April 2 (UPI) — Researchers have developed a genetics score that can identify infants at risk for type 1 diabetes, according to a new study.
The scientists calculated genetic scores from more than 30 genes among 3,498 children with no family history of type 1 diabetes but with gene variants known to convey type 1 diabetes risk. Their findings were published Tuesday in PLOS Medicine.
In type 1 diabetes, the pancreas isn’t making insulin or is making very little of the hormone. Insulin enables blood sugar to enter the cells in the body and be converted for use as energy. To make up for the insulin, type 1 diabetics need insulin shots or an insulin pump.
It’s usually diagnosed in children, teens and young adults, but it can develop at any age, according to the Centers for Disease Control and Prevention.
About 0.4 percent of newborns will receive a diagnosis of type 1 diabetes before adulthood, the authors noted. In childhood, they develop autoimmunity to pancreatic beta cells.
Those with the gene variants known to convey type 1 diabetes risk were among the TEDDY study of 421,047 newborn children. The children were screened for high-risk, human leukocyte antigen genotypes for type 1 diabetes at three centers in the United States and one each in Finland, Germany and Sweden between September 2004 and February 2010.

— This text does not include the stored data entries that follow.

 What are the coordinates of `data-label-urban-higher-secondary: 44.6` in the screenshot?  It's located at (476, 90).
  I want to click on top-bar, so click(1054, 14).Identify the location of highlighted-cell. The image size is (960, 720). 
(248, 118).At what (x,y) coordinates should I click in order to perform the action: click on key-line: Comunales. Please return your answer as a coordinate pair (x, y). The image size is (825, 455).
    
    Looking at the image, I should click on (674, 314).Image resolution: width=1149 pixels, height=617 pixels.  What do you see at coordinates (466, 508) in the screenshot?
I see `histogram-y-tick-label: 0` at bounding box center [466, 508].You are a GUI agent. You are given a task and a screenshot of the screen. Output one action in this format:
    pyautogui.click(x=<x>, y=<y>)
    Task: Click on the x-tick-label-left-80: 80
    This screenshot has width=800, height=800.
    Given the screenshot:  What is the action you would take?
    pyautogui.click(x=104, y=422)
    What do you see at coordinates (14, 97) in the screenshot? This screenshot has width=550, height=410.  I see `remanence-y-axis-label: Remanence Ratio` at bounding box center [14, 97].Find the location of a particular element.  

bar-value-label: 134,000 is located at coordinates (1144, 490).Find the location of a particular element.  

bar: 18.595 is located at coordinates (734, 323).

Each participant was enrolled at infancy and followed in 3- to 6-month intervals for 10 years to track any development of islet autoantibodies and subsequent type 1 diabetes.
“The objective of this study was to determine to what extent genetic scores can improve the prediction of type 1 diabetes,” according to the study led by Anette Ziegler of the Helmholtz Zentrum Muenchen, Germany.
Researchers found the upper quarter of genetic scores in the children was associated with a greater than 10 percent risk for the presymptomatic stage of multiple islet autoantibodies by age 6. They had nearly a two-fold increase than by high-risk HLA genotypes alone.
Almost half the children who developed presymptomatic or symptomatic diabetes were identified by this score.
The scores were higher in European children than U.S. children.
The finding “greatly extends the possibilities of enrolling participants into clinical trials aimed at evaluating type 1 diabetes prevention strategies that could be applied in infancy and before the development of autoimmunity,” the authors say.
The authors said “combining genetic information from multiple risk loci can improve the prediction of disease such as type 1 diabetes.”